Quello presentato ieri è il terzo mes­saggio di Papa Rat­zinger. Il primo, quello del 2006, era intitolato «Nella ve­rità la pace». L’anno scorso, invece, il tema era «La persona umana, cuore della pace». Il collegamento di quest’anno, tra pace e fa­miglia umana, appare dunque in continuità con i precedenti due messaggi, e special­mente con quello di dodici mesi fa. Il con­cetto di persona, infatti, presentando l’uomo e la donna in chiave relazionale, rimanda al­la famiglia, cioè a quell’insieme di relazioni fondamentali nelle quali ogni essere umano impara le regole primarie – la «grammatica», come scrive il Pontefice – dell’amore e della convivenza. È nota poi la costante attenzio­ne che Benedetto XVI, fin dall’inizio del suo Pontificato, ha dedicato alla famiglia.

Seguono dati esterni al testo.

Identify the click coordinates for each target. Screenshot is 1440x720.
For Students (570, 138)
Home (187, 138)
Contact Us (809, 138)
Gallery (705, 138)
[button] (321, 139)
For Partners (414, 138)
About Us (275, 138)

Non sorprende, inoltre, la sua scelta di par­lare di famiglia anche in senso «allargato». Già nel 2006, infatti, il Papa ricordava che «tutti gli uomini appartengono alla stessa fa­miglia » e che perciò occorre recuperare la consapevolezza di essere accomunati da u­no stesso destino, in ultima istanza trascen­dente, per poter valorizzare al meglio le pro­prie differenze storiche e culturali, senza contrapposizioni. Un concetto ribadito an­che nel messaggio di ieri.